- Aufgabe:
Gib aus dem Textauszug den Abschnitt wortgetreu wieder, der mit „Ob die Allawi“ beginnt und mit „Interesse des Regierungschefs.“ endet.

Ob die Allawi Allianz wirklich die Möglichkeit gehabt hätte, den Regierungschef und seine Gruppierung zu schlagen, ist sehr ungewiss. Doch viele Iraker scheinen zu glauben, dass die Ausschliessungen mit dem Zweck durchgeführt wurden, Allawis Chancen zu reduzieren. Da Maleki sich vehement für die Ausschliessungen eingesetzt hat und seine Anhänger gerne vor einem Wiederaufleben der Baathpartei warnen, um ihre Wahlchancen zu steigern, gewinnen solche Vermutungen zusätzliches Gewicht.
Maleki und Allawi sprechen beide jene Wähler an, die einen zentral regierten „vereinigten Iraq“ anstreben. Maleki als gemässigter Schiite mit guten Beziehungen zu Iran, Allawi als säkular ausgerichteter Politiker. Die grosse Masse der Sunniten wird von beiden umworben. Eine Schwächung der Allianz Allawis liegt deshalb durchaus im Interesse des Regierungschefs.
Die Kommission, welche über die Ausschliessung der Baathisten befand und dabei gegen wichtige Mitglieder der Allianz Allawis einschritt, steht unter dem Vorsitz von Ahmed Chalabi. Dieser ist seit der Vorkiegszeit ein bitterer Rivale von Allawi. Er arbeitete für Informationsdienste Vizepräsident Cheneys und Rumsfelds und stand den „Neocoms“ nahe, während Allawi der „Mann der CIA“ im Iraq war. Chalabi hoffte 2003 von den Amerikanern zum ersten Regierungsvorsitzenden des Iraqs ernannt zu werden, doch das Amt fiel im letzten Augenblick seinem Rivalen Allawi zu. Auch diese Rivalität, die allen Irakern wohlbekannt ist, trägt dazu bei, hinter den Aussschliessungen politische Absichten und Intriguen zu erblicken.

- Rohdaten:
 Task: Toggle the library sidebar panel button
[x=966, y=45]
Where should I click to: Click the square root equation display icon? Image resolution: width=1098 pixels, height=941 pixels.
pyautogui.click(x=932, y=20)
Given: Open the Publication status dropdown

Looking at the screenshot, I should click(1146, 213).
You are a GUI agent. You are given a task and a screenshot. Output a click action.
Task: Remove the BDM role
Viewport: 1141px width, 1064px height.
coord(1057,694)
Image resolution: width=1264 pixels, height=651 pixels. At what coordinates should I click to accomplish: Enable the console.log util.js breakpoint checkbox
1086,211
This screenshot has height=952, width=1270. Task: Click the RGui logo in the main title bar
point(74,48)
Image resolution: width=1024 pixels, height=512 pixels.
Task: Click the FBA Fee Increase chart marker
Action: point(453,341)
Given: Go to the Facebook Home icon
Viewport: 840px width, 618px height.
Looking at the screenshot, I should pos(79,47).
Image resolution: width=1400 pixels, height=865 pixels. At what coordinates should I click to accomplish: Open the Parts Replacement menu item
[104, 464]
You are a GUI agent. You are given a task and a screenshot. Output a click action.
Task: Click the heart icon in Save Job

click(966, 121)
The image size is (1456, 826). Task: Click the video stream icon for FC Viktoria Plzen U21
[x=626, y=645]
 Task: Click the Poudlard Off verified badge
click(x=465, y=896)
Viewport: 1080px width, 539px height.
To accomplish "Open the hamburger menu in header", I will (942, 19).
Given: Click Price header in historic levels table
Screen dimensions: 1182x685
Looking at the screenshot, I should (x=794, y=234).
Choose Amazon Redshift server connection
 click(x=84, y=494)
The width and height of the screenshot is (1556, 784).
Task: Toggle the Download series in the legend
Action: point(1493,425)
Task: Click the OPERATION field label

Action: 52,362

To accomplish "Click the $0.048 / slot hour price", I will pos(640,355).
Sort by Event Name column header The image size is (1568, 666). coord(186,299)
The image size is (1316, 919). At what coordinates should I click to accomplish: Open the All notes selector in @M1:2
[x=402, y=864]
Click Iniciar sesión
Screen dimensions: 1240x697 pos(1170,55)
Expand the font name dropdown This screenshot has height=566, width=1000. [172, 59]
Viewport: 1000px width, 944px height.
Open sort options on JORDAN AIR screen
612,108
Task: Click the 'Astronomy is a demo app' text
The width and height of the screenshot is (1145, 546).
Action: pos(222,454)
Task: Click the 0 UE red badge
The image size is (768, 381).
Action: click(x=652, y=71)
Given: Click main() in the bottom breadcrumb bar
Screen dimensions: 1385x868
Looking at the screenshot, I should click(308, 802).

- Lösung:
Ob die Allawi Allianz wirklich die Möglichkeit gehabt hätte, den Regierungschef und seine Gruppierung zu schlagen, ist sehr ungewiss. Doch viele Iraker scheinen zu glauben, dass die Ausschliessungen mit dem Zweck durchgeführt wurden, Allawis Chancen zu reduzieren. Da Maleki sich vehement für die Ausschliessungen eingesetzt hat und seine Anhänger gerne vor einem Wiederaufleben der Baathpartei warnen, um ihre Wahlchancen zu steigern, gewinnen solche Vermutungen zusätzliches Gewicht.
Maleki und Allawi sprechen beide jene Wähler an, die einen zentral regierten „vereinigten Iraq“ anstreben. Maleki als gemässigter Schiite mit guten Beziehungen zu Iran, Allawi als säkular ausgerichteter Politiker. Die grosse Masse der Sunniten wird von beiden umworben. Eine Schwächung der Allianz Allawis liegt deshalb durchaus im Interesse des Regierungschefs.